Zwar hängt nicht alles von Merkel ab. Die zähen Verhandlungen über den neuen EU-Finanzrahmen ab 2021 liegen bei den jeweiligen Finanzministern. Und bei den Brexit-Verhandlungen spielt Chefverhandler Michel Barnier die zentrale Rolle. "Falls es aber zu neuen Krisen kommt, etwa zu einer italienischen Bankenkrise oder wenn der Brexit-Prozess katastrophal abläuft, wird es schlecht sein, wenn es eine geschwächte oder gar keine Merkel gibt", sagt Stefan Lehne. Der Carnegie-Forscher führt ins Treffen, dass Merkels Autorität in den vergangenen 13 Jahren Kanzlerschaft nicht leicht zu ersetzen sei. Die normative Kraft des Faktischen, also eine Führungsrolle aufgrund der deutschen Stärke, federe nur bedingt ab: "Das persönliche Element in der Spitzenpolitik darf nicht unterschätzt werden. Merkel hat so viele starke Beziehungen zu so vielen Beteiligten aufgebaut. Zwar ist jeder ersetzbar, aber nicht jeder ist sofort ersetzbar."
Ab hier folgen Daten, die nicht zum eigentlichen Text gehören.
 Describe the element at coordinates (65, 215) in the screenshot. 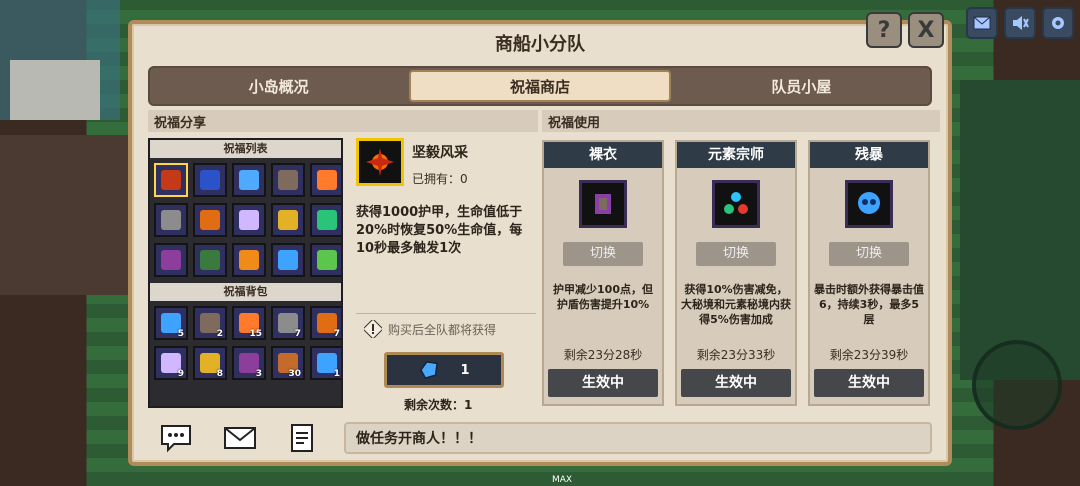

I see `background-house` at that location.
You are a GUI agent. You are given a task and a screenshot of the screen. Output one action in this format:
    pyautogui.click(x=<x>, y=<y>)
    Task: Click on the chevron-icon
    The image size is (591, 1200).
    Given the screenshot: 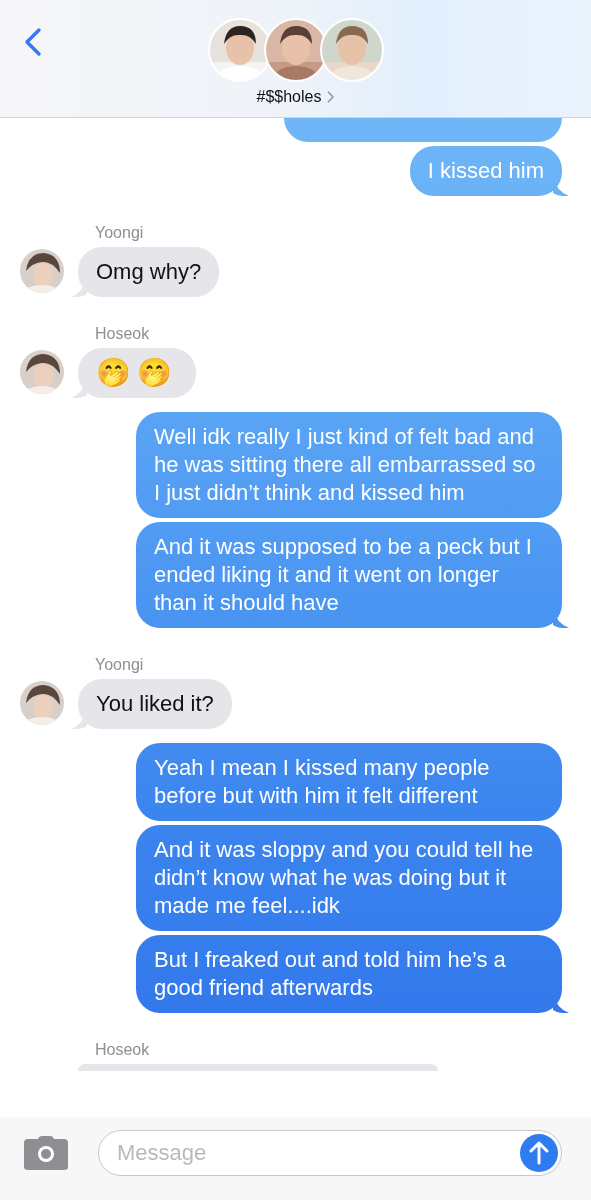 What is the action you would take?
    pyautogui.click(x=331, y=97)
    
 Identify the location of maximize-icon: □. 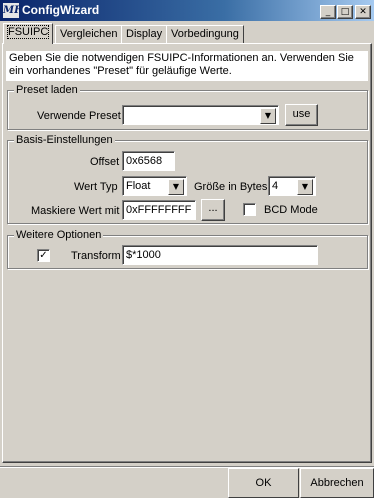
(345, 12).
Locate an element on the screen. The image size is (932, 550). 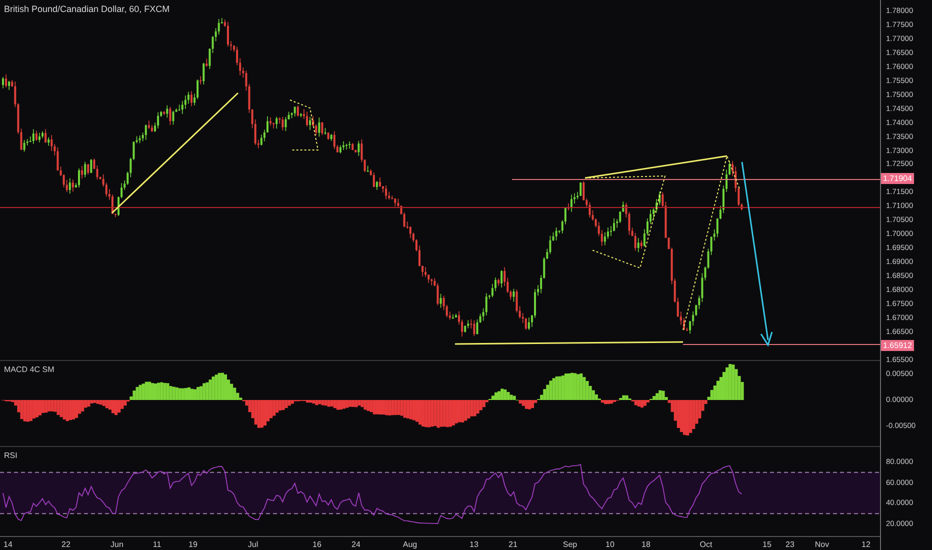
time-axis-label: 12 is located at coordinates (866, 544).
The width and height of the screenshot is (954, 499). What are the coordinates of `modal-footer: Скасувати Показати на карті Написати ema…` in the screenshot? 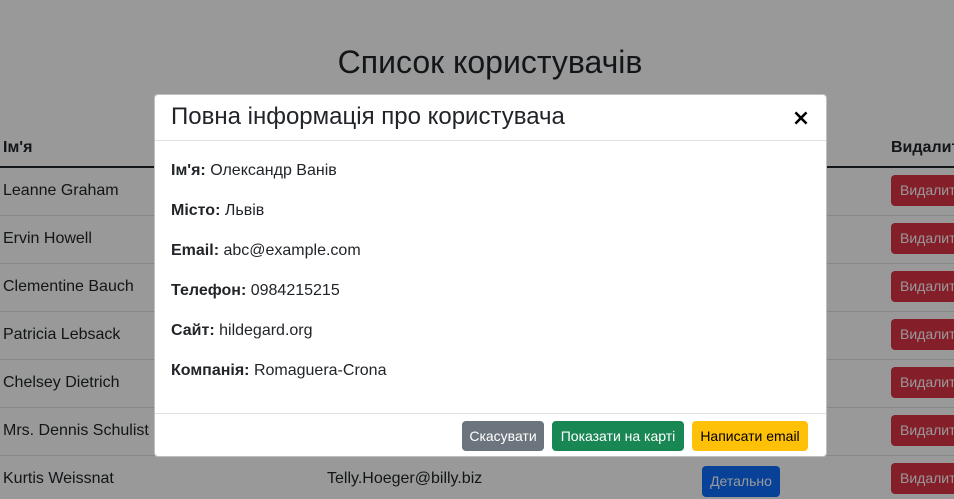 It's located at (490, 434).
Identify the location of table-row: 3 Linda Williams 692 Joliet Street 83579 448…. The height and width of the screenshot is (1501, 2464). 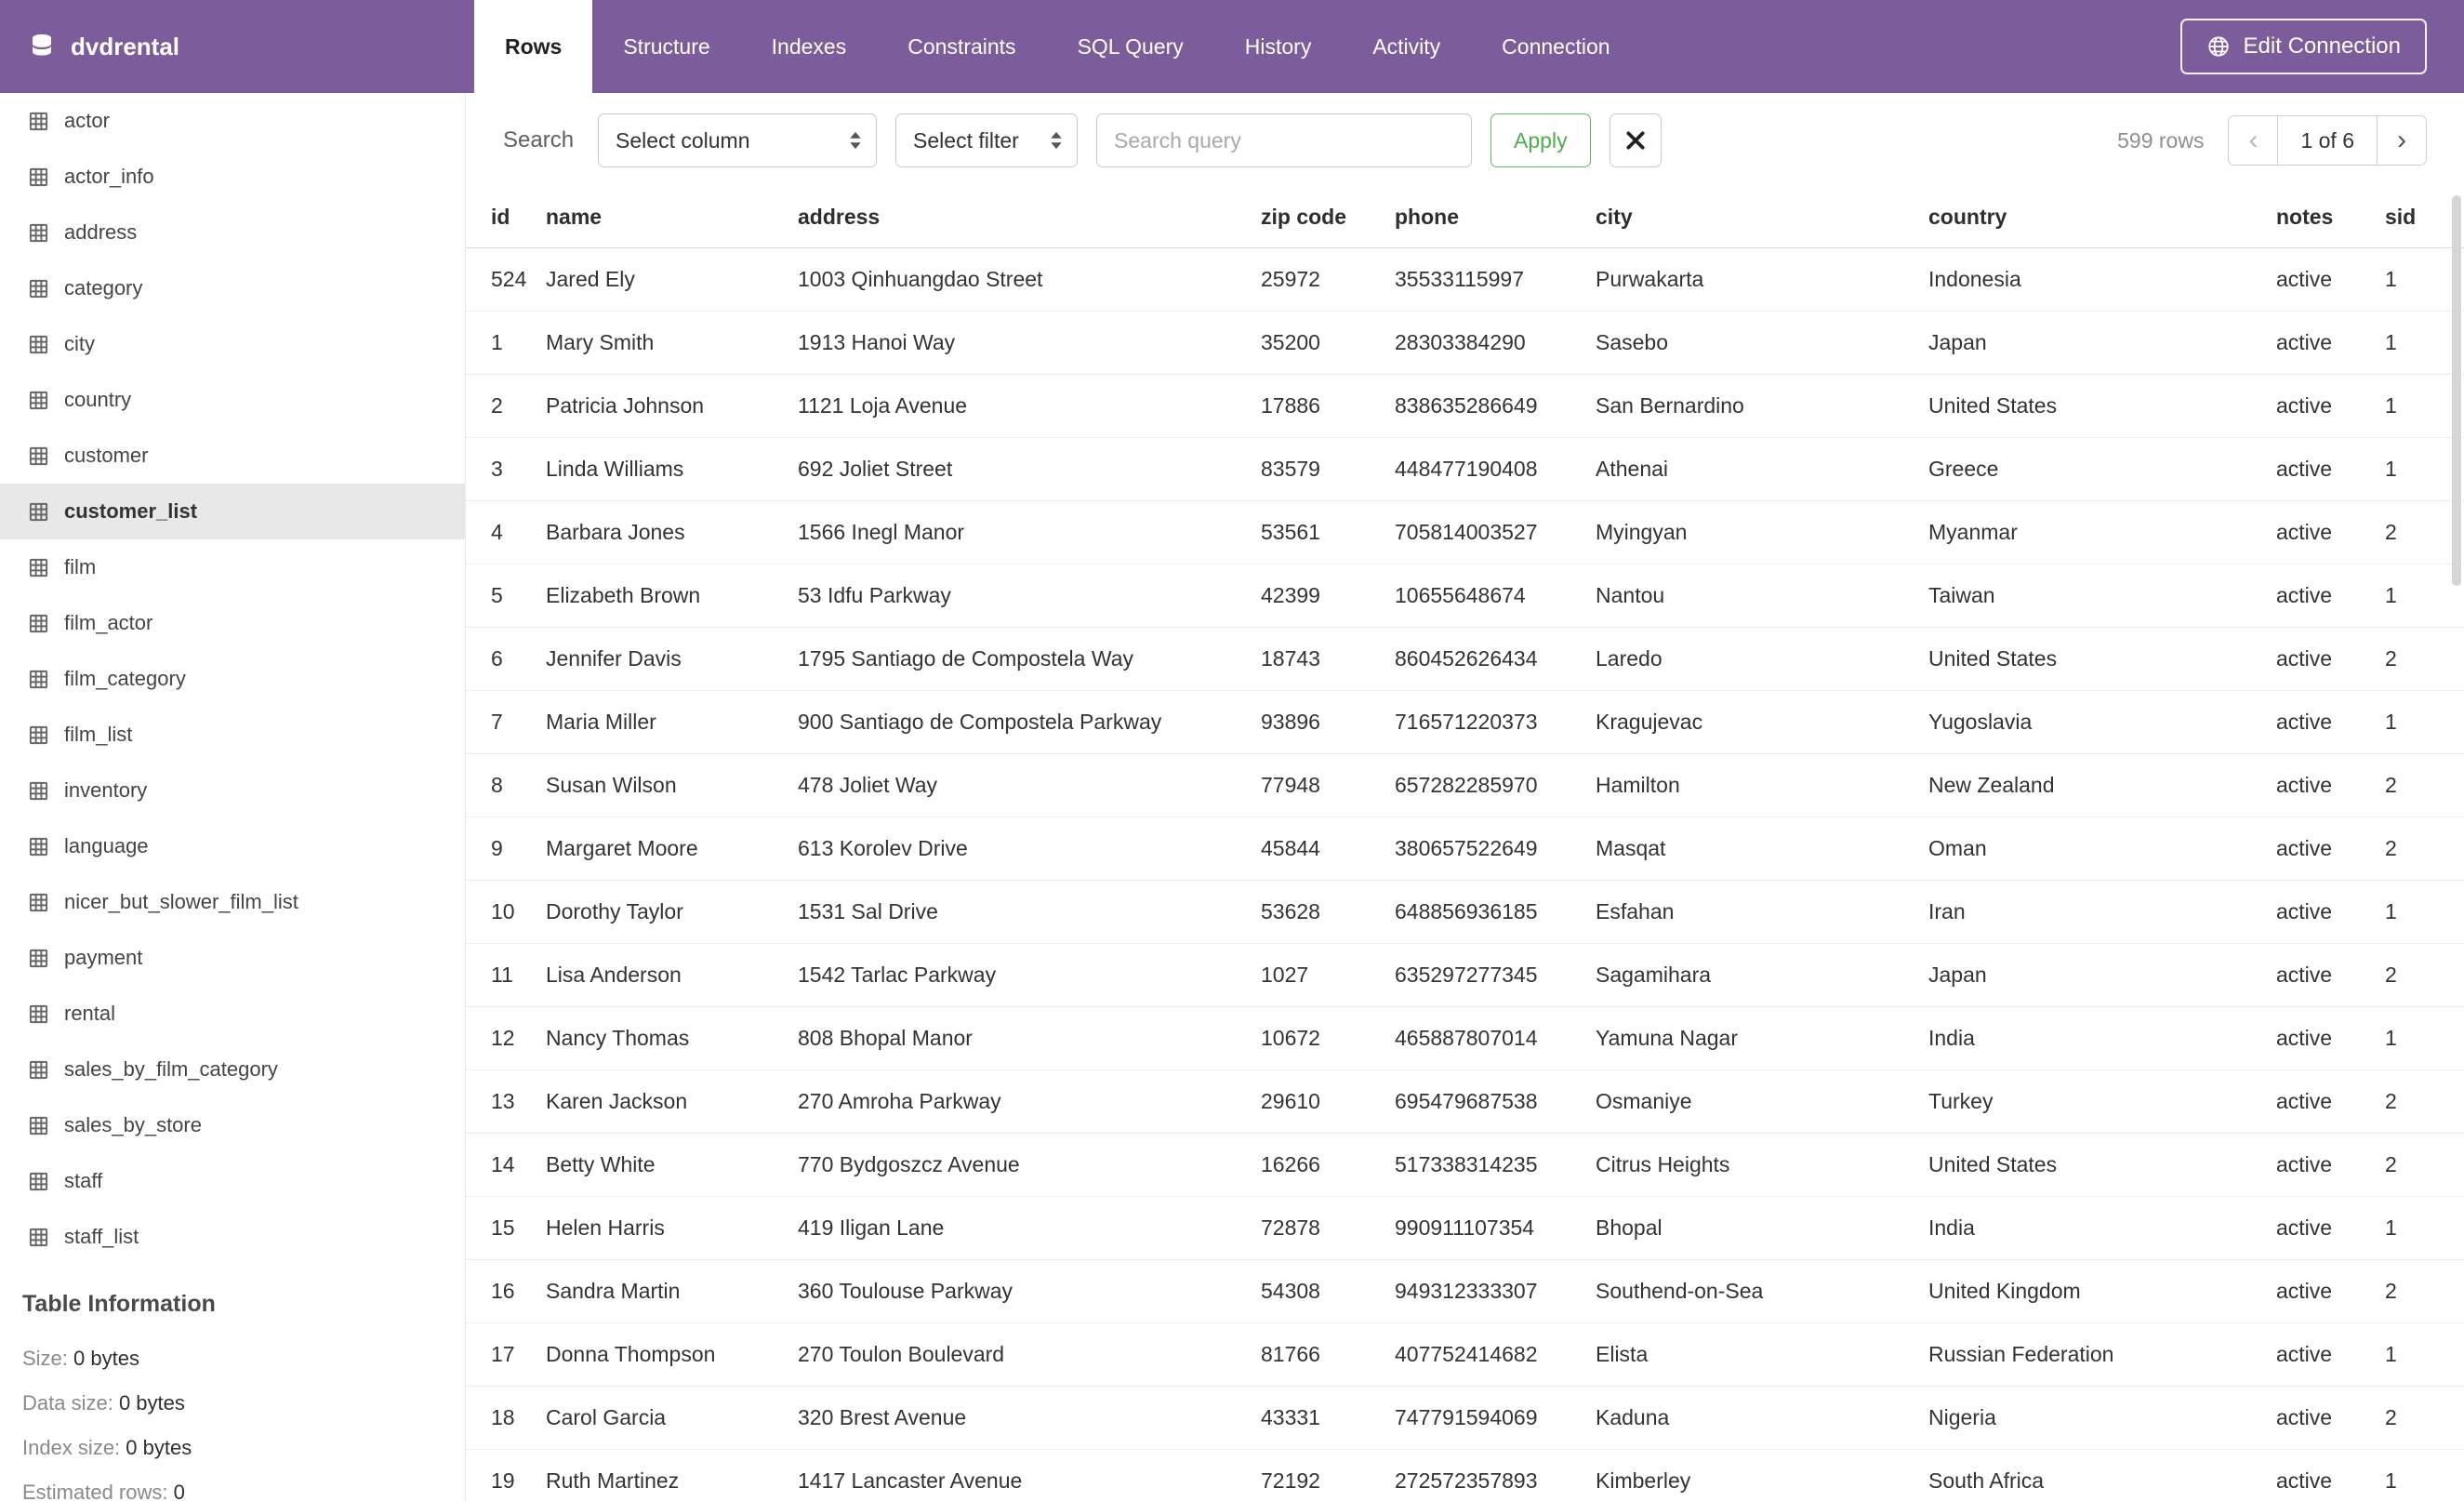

Ohne Merkel hätte es die Russland-Sanktionen nicht gegeben, merkt Lehne an. Nach der völkerrechtswidrigen Annexion der Krim verhängte die Union Maßnahmen, deren Aufhebung ist an Fortschritte beim Minsker Abkommen gekoppelt - ebenfalls auf Initiative Merkels. Im Juli wurden die Sanktionen von den EU-Staaten einstimmig bis Jänner 2019 verlängert. Auf die Nur-noch-Kanzlerin Merkel wartet dann ein Belastungstest ihrer Autorität.